Windows 7 Phone Gets Jailbreak Tool
An anonymous reader writes "Developers have released a 'jailbreak' tool for Microsoft's Windows Phone 7, allowing the handsets to run any application, not just those approved for distribution through Microsoft's Marketplace. Although reminiscent of jailbreak tools for the iPhone, this tool, called ChevronWP7, addresses a feature missing in Microsoft's Windows Phone 7. It allows corporations to develop proprietary applications and install them on users' handsets without the need to first place the application on Marketplace, as is currently required by Microsoft."
Ah, the obligatory "this isn't news" first post. I've come to love you so...
According to this guy it uses the same APIs as the Windows phone developer tools do.
Yep this is just a trick. Microsoft has released a veiled "Jailbreak" and by the time you're done coding your application for your Jailbroke Windows 7 Phone, you'll realize that you just coded a WinCE application for a mobile phone! Even worse, you purchased one thinking you could jailbreak it!
Sincerely,
Admiral Ackbar
My work here is dung.
Because the community would rather have stable tested apps over the freedom to write and deploy their own apps... which the vast vast majority of them don't have the skills to do in the first place? That's my guess.
Once again it is over the heads of the community here to see that people really don't want all this freedom in their computing platforms. They just want it to work. They pay for having a working gadget.
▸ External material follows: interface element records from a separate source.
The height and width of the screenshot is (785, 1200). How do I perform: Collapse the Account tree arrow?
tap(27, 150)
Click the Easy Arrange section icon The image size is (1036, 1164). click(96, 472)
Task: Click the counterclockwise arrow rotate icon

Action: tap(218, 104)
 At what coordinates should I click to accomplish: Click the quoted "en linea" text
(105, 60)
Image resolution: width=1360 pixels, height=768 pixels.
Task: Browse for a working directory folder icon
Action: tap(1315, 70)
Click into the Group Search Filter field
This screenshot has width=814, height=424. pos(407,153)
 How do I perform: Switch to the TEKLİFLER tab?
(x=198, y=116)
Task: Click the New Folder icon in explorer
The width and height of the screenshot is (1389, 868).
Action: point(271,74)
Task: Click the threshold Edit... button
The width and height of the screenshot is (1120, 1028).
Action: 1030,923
Why does this escape the average Slashdotter?
Get a BlackBerry - then you don't need to jailbreak in the first place, as you're able to install whatever you want, from wherever you want, and whenever you want ;)
Original iPhone lacked 3G, MMS, video recording, third party apps of any kind, and of course an app store. To top it off, it cost $500-$600, came on one carrier, and a single form factor for all. This, on top of multitasking and copy/paste. If the only two things you can pick out are cp/multitasking, you're just grasping at straws to find shortcomings of the platform.
The fact is, these shortcomings of the iPhone were vehemently defended by Apple aficionados. Before June 21, 2010, the official line from Apple users was "Who needs multitasking on a phone?" Now it's some sort of benchmark for the success/failure of a platform, despite the fact that the iPhone earned most of its respect before iOS 4.0.
I understand that today, iPhone does have multitasking/c&p, and I agree it's a shortcoming of the WP7 platform, but I don't think it's a deal killer as there are other reasons to want one of the phones (xbox integration, wireless sync, zunepass, and office integration are my major interests in the platform), and they're sure to be introduced in future updates.
Or an N900, then you get a much more standard Linux style OS instead of something wholly proprietary like the BlackBerry OS.